Pare de ser omisso, meu filho. Pare de lavar as mãos. Pare de fingir que não é com você. Cada gota de sangue d’Ele caiu por tua culpa. Cada respiração trêmula é um “Tenho sede!” pela glória do Pai, pela tua alma, pela restituição da justiça.
Aquela multidão estéril e ensurdecedora não compreendia o que se passava. Mas Nosso Senhor sabia. Ele disse a Pedro:
“Você vai me dar amigos dolorosos, hein? Mas depois eu conserto”.
Deus não erra em Suas escolhas. Quem erra somos nós. Mas Ele nos escolheu. E se Ele não me der a graça, eu caio hoje mesmo. Mas se me der, eu permanecerei. E o momento chegará.

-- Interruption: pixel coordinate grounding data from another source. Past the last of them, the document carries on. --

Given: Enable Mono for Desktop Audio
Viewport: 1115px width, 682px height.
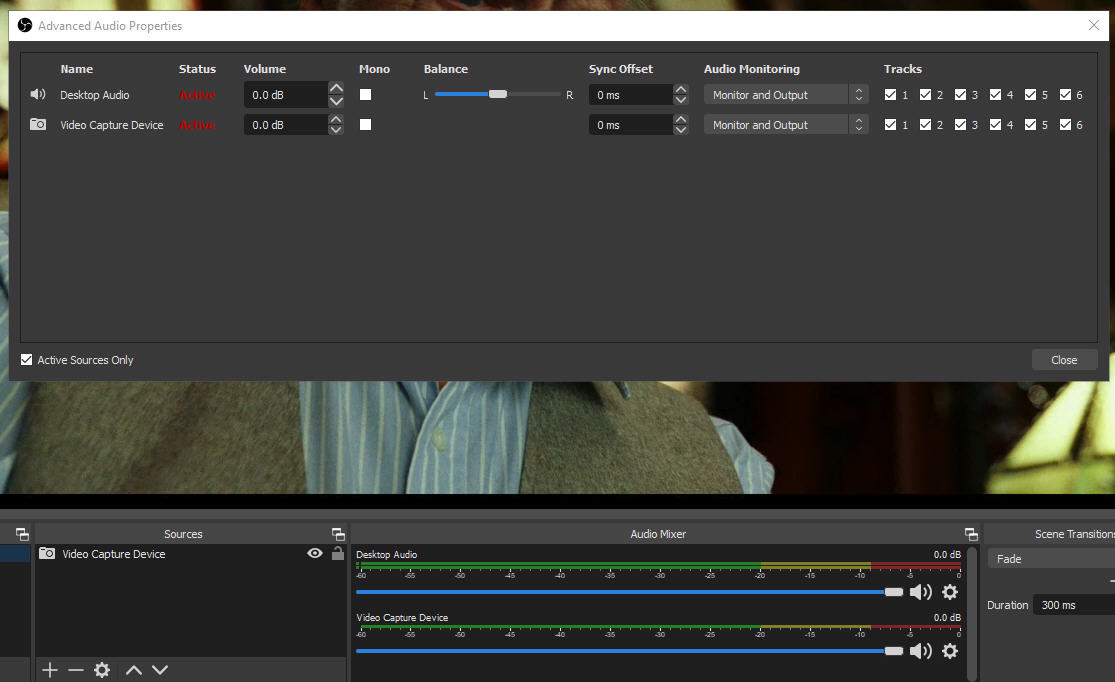Looking at the screenshot, I should [366, 95].
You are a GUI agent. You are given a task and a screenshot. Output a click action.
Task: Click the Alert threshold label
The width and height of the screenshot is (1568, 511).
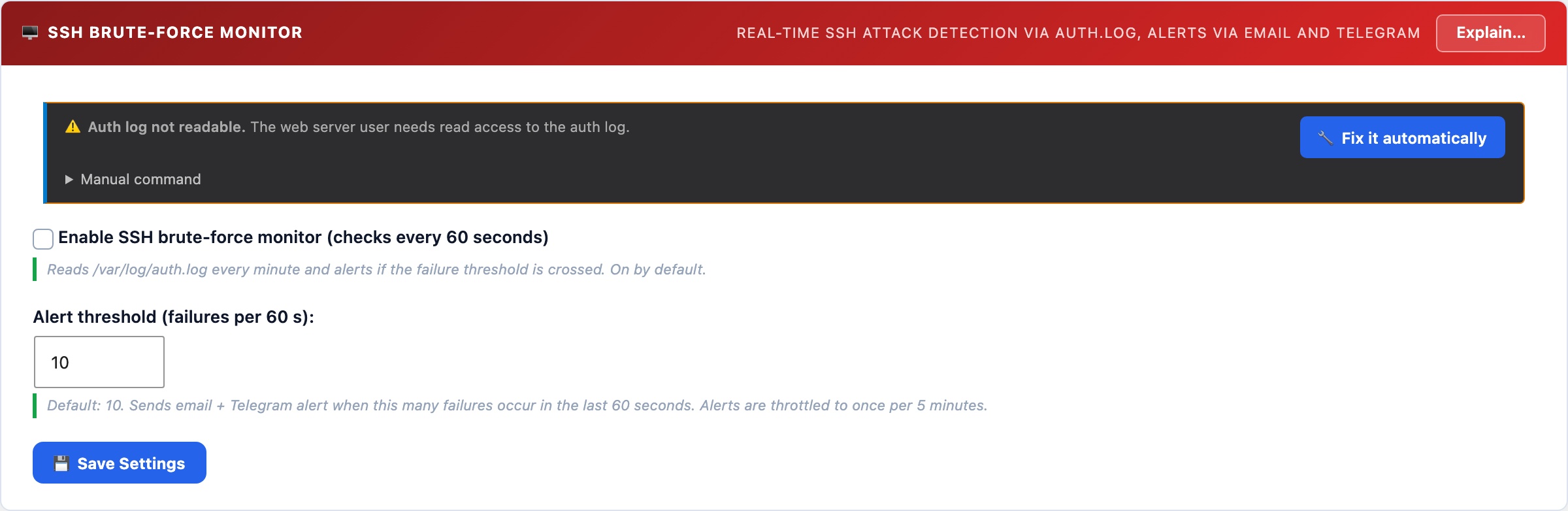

Mas como direi que sou d’Ele, se hoje não O amo, não creio, não obedeço? Esperarei o momento de um fuzil em minha cabeça para então proclamar minha fé? Não estarei forçando a Deus a um expediente extraordinário, por minha culpa?
É isso a que somos chamados a considerar nesta Semana Santa. A paixão do Senhor é a nossa escola, nosso espelho, nossa condenação e nossa esperança.
Transcrição fiel, adaptada e ajustada para leitura e meditação.